今年の7月23日は、エルサレム神殿の崩壊や数々の災難を嘆き悲しむ「ティシャベアブ」(ユダヤ暦アブ月の9日)だった。ユダヤ人たちが1日断食するので、エルサレム市内の多くの店は閉まっていた。

7月23日、エルサレム旧市街の「嘆きの壁(西の壁)」で、ティシャベアブの祈りを捧げるユダヤ教徒 (EPA時事)7月23日、エルサレム旧市街の「嘆きの壁(西の壁)」で、ティシャベアブの祈りを捧げるユダヤ教徒 (EPA時事)

 公共の交通機関は通常どおり動いている。行きつけのコーヒー店は開いていたが、飲食サービスは禁じられているというので、コーヒー豆だけ買って帰った。

 紀元前586年のこの日、ソロモン王によって建てられた第1神殿が、バビロンの王ネブカドネザル2世によって破壊された。バビロン捕囚から帰還したユダヤ人によって建てられた第2神殿は紀元70年のこの日、ローマ軍のティトゥス将軍によって破壊された。そして、多くのユダヤ人が世界各地へ散らばっていった。

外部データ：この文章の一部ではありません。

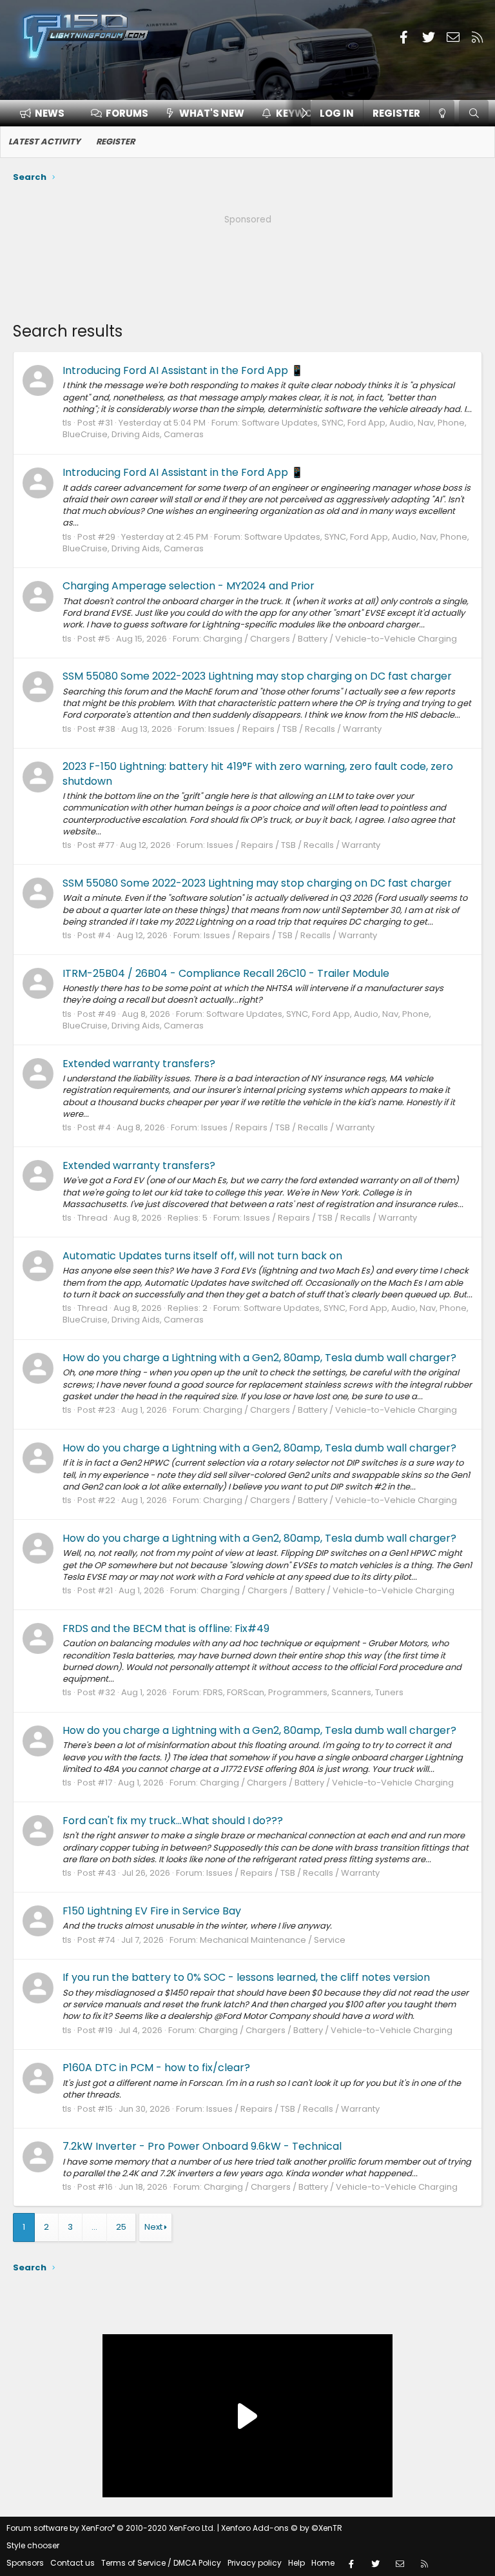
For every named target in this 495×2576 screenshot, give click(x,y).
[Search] (474, 113)
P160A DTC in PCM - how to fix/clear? (156, 2067)
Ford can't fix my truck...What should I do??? (173, 1820)
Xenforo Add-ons (281, 2527)
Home (323, 2562)
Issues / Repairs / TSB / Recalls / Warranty (295, 729)
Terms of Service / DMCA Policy (161, 2562)
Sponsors (25, 2562)
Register (115, 141)
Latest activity (44, 141)
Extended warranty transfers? (139, 1063)
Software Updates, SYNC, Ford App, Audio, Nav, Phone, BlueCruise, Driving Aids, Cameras (265, 428)
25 (121, 2227)
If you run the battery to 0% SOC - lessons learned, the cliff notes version (246, 1977)
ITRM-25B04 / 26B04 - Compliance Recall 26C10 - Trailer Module (226, 973)
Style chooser (32, 2545)
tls (67, 423)
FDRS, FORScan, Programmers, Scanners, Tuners (303, 1692)
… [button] (94, 2227)
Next (153, 2227)
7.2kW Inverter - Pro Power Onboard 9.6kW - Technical (202, 2146)
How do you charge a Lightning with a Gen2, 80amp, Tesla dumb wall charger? (259, 1357)
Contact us (72, 2562)
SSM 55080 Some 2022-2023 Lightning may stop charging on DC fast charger (257, 676)
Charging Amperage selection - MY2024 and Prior (189, 585)
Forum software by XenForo (110, 2527)
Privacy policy (255, 2562)
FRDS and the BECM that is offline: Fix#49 (166, 1628)
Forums (127, 113)
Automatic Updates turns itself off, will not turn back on (202, 1255)
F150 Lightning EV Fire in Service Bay (152, 1910)
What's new (211, 113)
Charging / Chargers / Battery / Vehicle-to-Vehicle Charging (330, 639)
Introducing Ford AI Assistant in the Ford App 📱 (183, 370)
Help (296, 2562)
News (49, 113)
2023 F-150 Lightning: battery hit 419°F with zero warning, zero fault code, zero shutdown (258, 773)
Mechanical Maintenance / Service (272, 1940)
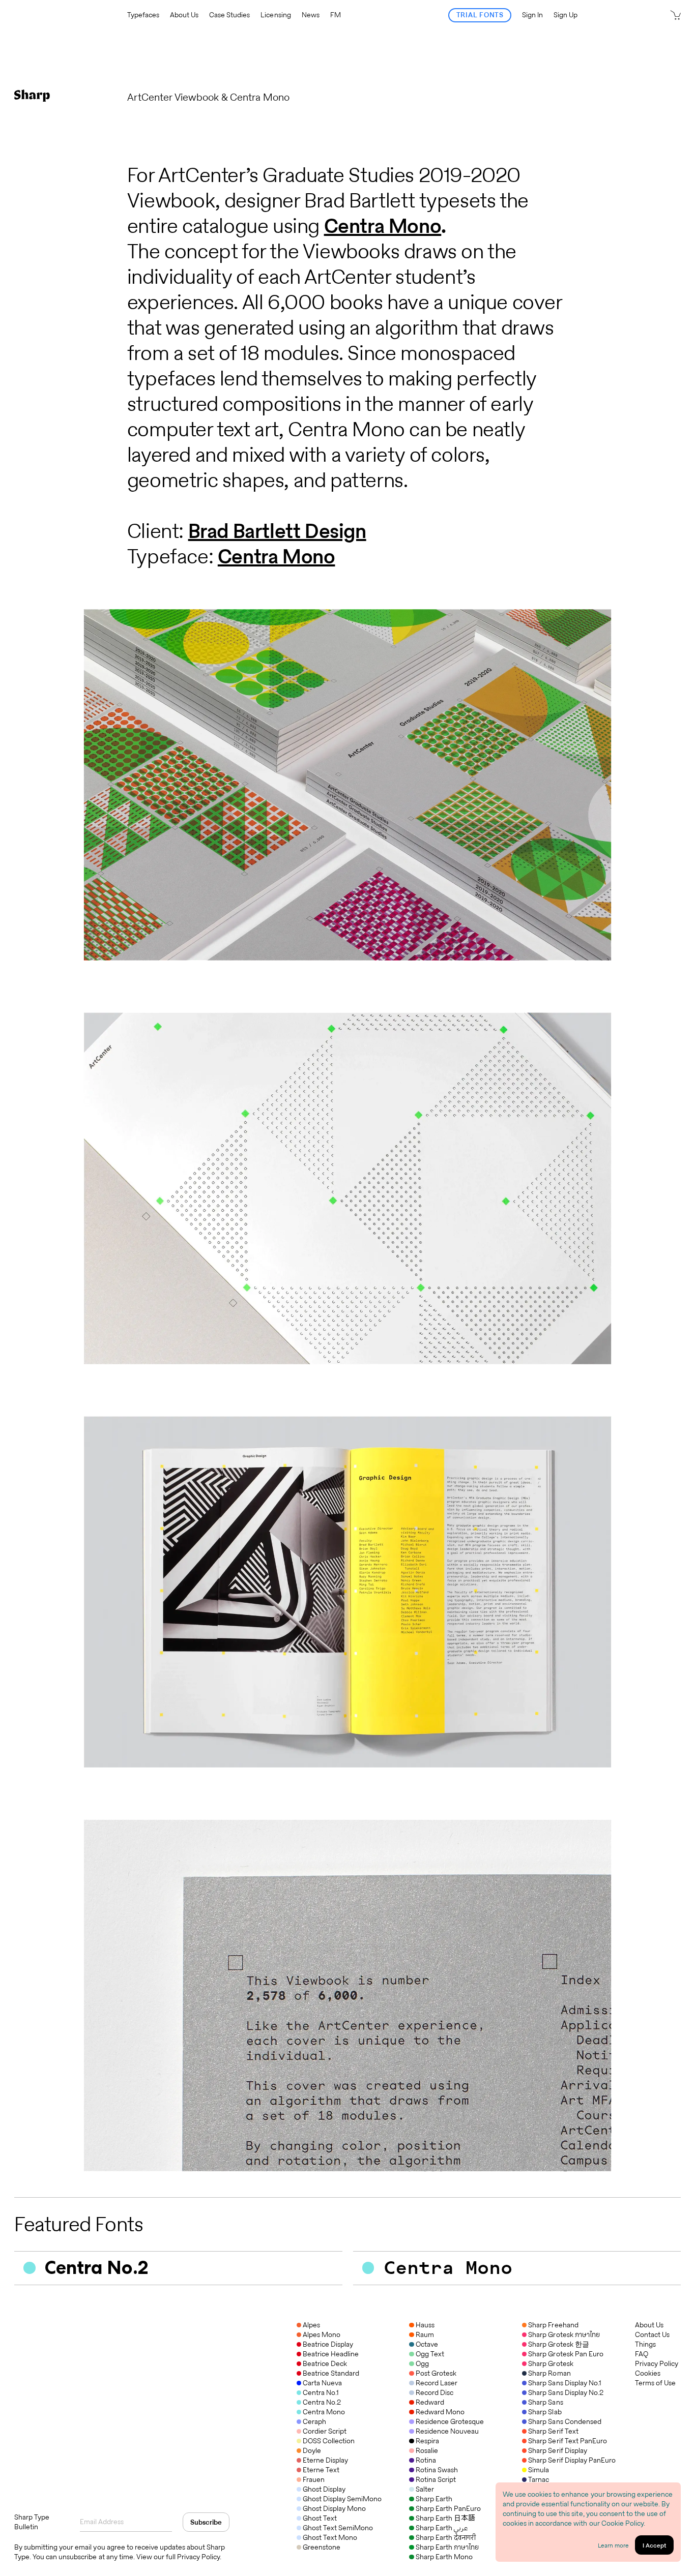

 敬虔(けいけん)なユダヤ教徒はこの日、飲食を一切絶ち、エルサレム旧市街にあるユダヤ教の聖地「嘆きの壁(西の壁)」やシナゴーグ(ユダヤ教礼拝所)で、預言者エレミヤによって書かれたとされる哀歌を朗読する。また、歴史的な悲しみに意識を向けさせるため、体を洗うこと、革製の靴やサンダルを履くこと、オイルやクリームの使用、夫婦間の性交渉が禁じられている。

 ユダヤ人たちは、神殿崩壊の理由を、殺人や不道徳、偶像崇拝などの罪を犯したからだと考える。かつて神殿があった「神殿の丘」には、数千人のユダヤ教徒が訪れ、祈りをささげた。